Setelah kawanan penjahat itu berhasil dilumpuhkan, pria yang baru datang segera menghampiri Sandra yang masih shock.
"Kamu … tidak apa-apa?"
"Oh, siapa kamu? Dan, terima kasih atas pertolonganmu." Jawab Sandra yang langsung jatuh terduduk lemas diatas jalanan.
"Apa mereka sudah mencelakaimu? Ayo aku antarkan ke rumah sakit."
"Tidak-tidak, aku tidak apa-apa. Terima kasih sekali lagi." Ucap Sandra yang berusaha untuk berdiri namun tubuhnya yang lemas karena lapar ditambah lagi kaget karena aksi penjambretan itu, membuatnya tidak bisa berdiri dengan baik.
"Maafkan aku,"
"Eh apa yang kamu lakukan?"
"Aku akan membawamu ke mobilku dan aku akan mengantarkan kamu pulang." Jawab pria itu lagi.
"Jangan, kamu tidak perlu seperti itu. Turunkan aku!" Tubuh Sandra diibopong dengan kedua tangan pria itu dan dibawanya menuju mobil yang terparkir di ujung jalan. Pria itu kebetulan lewat setelah kerja lemburnya dan tiba-tiba dia melihat seorang perempuan di jambret dan dia pun mengikutinya segera. Ternyata, bukan hanya di jambret. Perempuan ini pun nyaris menjadi korban pemerkosaan para lelaki bejat.
"Kamu tenang saja. Aku lelaki baik-baik. Kalau tidak percaya, ini kartu namaku." Lelaki itu pun memberikan kartu nama yang ada didalam mobilnya, setelah meletakkan Sandra di kursi penumpang sebelah kursi pengemudi. Sandra tidak bisa menolak bantuan yang ditawarkan oleh pria yang baru dikenalnya itu. Samar-samar Sandra melihat nama yang tertera diatas kartu nama yang berwarna hitam dengan warna tulisan silver tersebut. Angger Pradipta, seorang petugas polisi dengan pangkat letnan tersebut.
"Rumah kamu dimana? Biar aku antarkan." Angger, adik dari Erlangga yang pulang bekerja telat, akhirnya malah berkenalan dengan seorang perempuan di waktu yang sangat tepat. Tepat karena harga diri Sandra bisa terselamatkan sebelum terkena bahaya.
"Aku … turun di halte depan saja." Jawab Sandra ragu-ragu. Dia tidak akan melupakan momen mala mini seumur hidupnya. Kedua tangannya terkepal kencang ketika teringat kembali ucapan para penjahat yang mengatakan mereka adalah suruhan Tedi dan akan menghancurkan masa depannya. Angger melihat kepalan tangan itu sekilas.
"Aku akan antarkan kamu sampai rumah. Kamu tidak takut kalau-kalau mereka akan datang kembali?" Ujar Angger.
"Kemanapun kami pergi, kami tidak akan pernah bisa aman." Terdengar suara Sandra bergetar menahan sesak di dada dan emosi yang tertahankan membuat dadanya bergerak naik turun.
"Aku melihat kamu tadi pagi sedang membuat laporan. Apakah pria itu yang membuatmu seperti ini?"

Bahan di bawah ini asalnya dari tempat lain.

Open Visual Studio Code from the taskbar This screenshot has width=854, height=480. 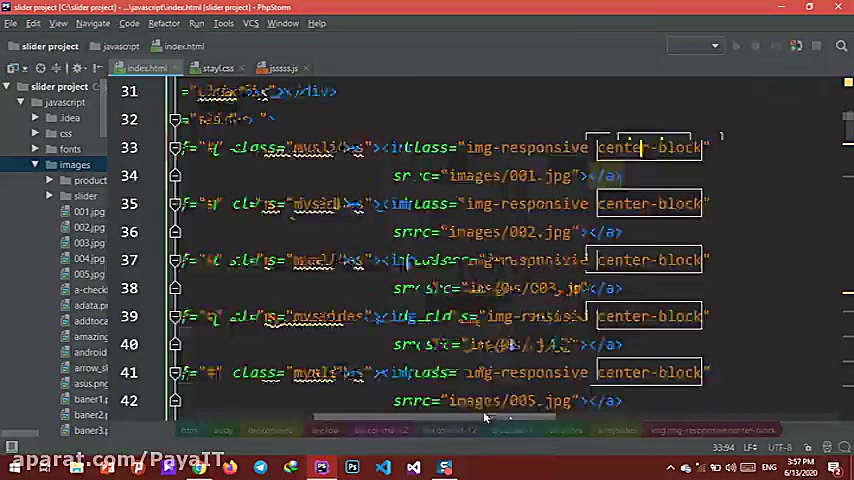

"Ya, dia iblis berbentuk manusia. Sudah dari dulu aku tidak suka dengan tampangnya yang menjijikkan. Tapi ibu malah memaksakan diri menikah dengannya. Aku bisa apa sebagai anak? Tapi, ibuku sekarang sudah sadar namun sayangnya kami sudah terlambat. Pria itu menguras harta kami sampai habis tidak tersisa dan masih memaksa kami bekerja untuk memenuhi kebutuhan hidupnya mabuk-mabukkan dan judi. Huhuhu," Jawaban Sandra diakhiri dengan tangisan yang akhirnya pecah hingga suasana didalam mobil tidak lagi hening.
-----
"Jadi begitu, bu Dewi. Anak saya ini sepertinya sudah tidak sabar ingin meminang Gendhis untuk dijadikan istri. Padahal, kami baru pertama kali melihatnya saat membawakan hasil jahitan malam itu." Batari berkata dengan suara lemah lembut pada Dewi yang saat ini mereka berlima duduk saling berhadapan membicarakan masa depan kedua anak mereka masing-masing.
"Saya sebenarnya tergantung anak saya saja. Kalau Gendhis setuju, maka saya akan mendukungnya. Begitupun kalau terjadi sebaliknya." Jawab Dewi dengan tutur kata penuh kerendahan hati.